> **AUSGEWÄHLTER TEXTAUSZUG**
Mitteldeutsche Phila-Bibliothek in Zeitz Mitteldeutsche Phila-Bibliothek in Zeitz: Herr verborgener Schätze

Zeitz - Es ist ein gut gehüteter und weitestgehend unbekannter Schatz: Unter dem Dach der Zeitzer Grundschule Elstervorstadt (ehemals 8. Grundschule) stehen rund 10.000 Fachbücher, Kataloge, Lexika und Zeitschriften.
Die Mitteldeutsche Phila (philatelistische) Bibliothek „Hans Grünewald“ Zeitz ist die größte Einrichtung ihrer Art in Ostdeutschland. Es gibt nur noch drei vergleichbare philatelistische Bibliotheken in ganz Deutschland - in München (35.000 Einheiten im Bestand), Hamburg und Frankfurt am Main.
Hubert Tretner: „Wir sind ein kleiner farbenprächtiger Exot unter den vier bundesweiten Phila-Bibliotheken“
„Wir sind ein kleiner farbenprächtiger Exot unter den vier bundesweiten Phila-Bibliotheken“, sagt Hubert Tretner, Chef des Zeitzer Vereins für Briefmarkenkunde und der Bibliothek. So findet man hier alles, was das Briefmarkensammlerherz begehrt. Das fängt an bei Lipsia Katalogen der DDR, mal in Leinen gebunden, mal als loses Blattsystem geheftet, reicht über Fachzeitschriften wie die vollständig vorhandenen Ausgaben des Sammler-Expresses, zahlreiche Lexika der Philatelie und Zeitungen.
Wahrer Hingucker sind die historischen Werke. Dazu gehören Grundlagenwerke wie das Buch „Zur Geschichte der Philatelie. Gesammelte Beiträge zur Geschichte der Briefmarken und der Briefmarkenkunde von 1878“. Denn der Zeitzer Verein wurde bereits am 23. November 1880 gegründet und zählt damit bundesweit zu den ältesten. Damals war Bäckerobermeister Gustav Erfurth 20 Jahre lang der erste Vorsitzende.
Philatelistische Zeitschrift erreichte bereits zur Jahrhundertwende Auflagen von bis zu 30.000 Stück
Er selbst sammelte philatelistische Literatur und so folgte am 1. Februar 1881 die Gründung der Bibliothek. Der Zeitzer Verein abonnierte schon damals diverse Briefmarkenzeitungen, darunter die Berliner Illustrierte Briefmarken-Zeitung, die Schweizer Briefmarken-Zeitung, die Weltpost, das Illustrierte Briefmarken-Journal (Senf).
Aus diesem Grund besitzt der Zeitzer Verein heute jenes Journal von Senf aus Leipzig in lückenlosen Ausgaben von 1888 bis 1943. Diese philatelistische Zeitschrift erreichte bereits zur Jahrhundertwende Auflagen von bis zu 30.000 Stück.

> **BEREITGESTELLTES MATERIAL**
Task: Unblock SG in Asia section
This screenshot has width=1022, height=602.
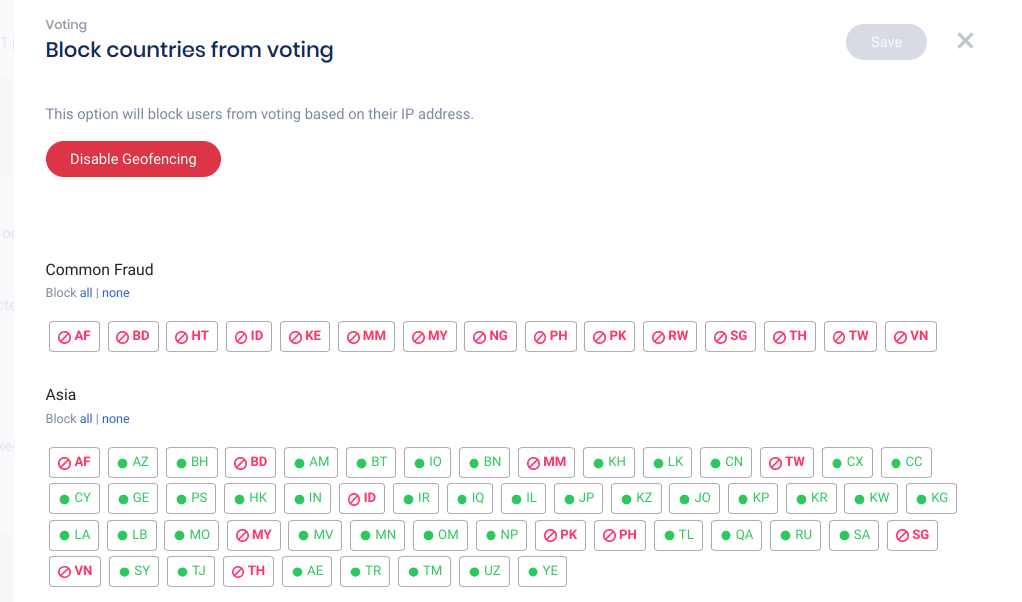Action: [x=912, y=535]
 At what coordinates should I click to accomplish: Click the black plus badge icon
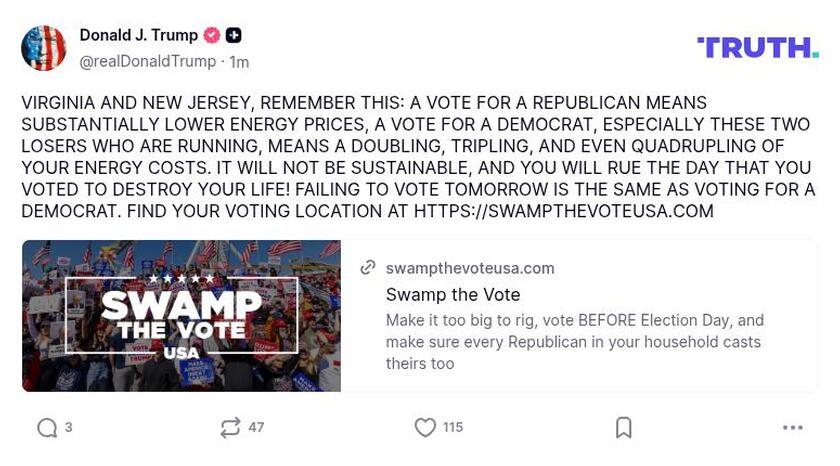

> **AUFGABEN UND ÜBUNGEN**
1. Welche Briefmarkenzeitungen, die der Zeitzer Verein schon damals abonnierte, nennt der Text über die Zeitzer Phila-Bibliothek namentlich? Führe alle auf.
2. Schreibe aus dem Text über die Zeitzer Phila-Bibliothek den Abschnitt ab, der mit den Worten „Wahrer Hingucker sind“ beginnt, und höre nach den Worten „Illustrierte Briefmarken-Journal (Senf).“ auf.

> **LÖSUNGEN IN REIHENFOLGE**
1.
- Berliner Illustrierte Briefmarken-Zeitung
- Schweizer Briefmarken-Zeitung
- Weltpost
- Illustrierte Briefmarken-Journal (Senf)

2.
Wahrer Hingucker sind die historischen Werke. Dazu gehören Grundlagenwerke wie das Buch „Zur Geschichte der Philatelie. Gesammelte Beiträge zur Geschichte der Briefmarken und der Briefmarkenkunde von 1878“. Denn der Zeitzer Verein wurde bereits am 23. November 1880 gegründet und zählt damit bundesweit zu den ältesten. Damals war Bäckerobermeister Gustav Erfurth 20 Jahre lang der erste Vorsitzende.
Philatelistische Zeitschrift erreichte bereits zur Jahrhundertwende Auflagen von bis zu 30.000 Stück
Er selbst sammelte philatelistische Literatur und so folgte am 1. Februar 1881 die Gründung der Bibliothek. Der Zeitzer Verein abonnierte schon damals diverse Briefmarkenzeitungen, darunter die Berliner Illustrierte Briefmarken-Zeitung, die Schweizer Briefmarken-Zeitung, die Weltpost, das Illustrierte Briefmarken-Journal (Senf).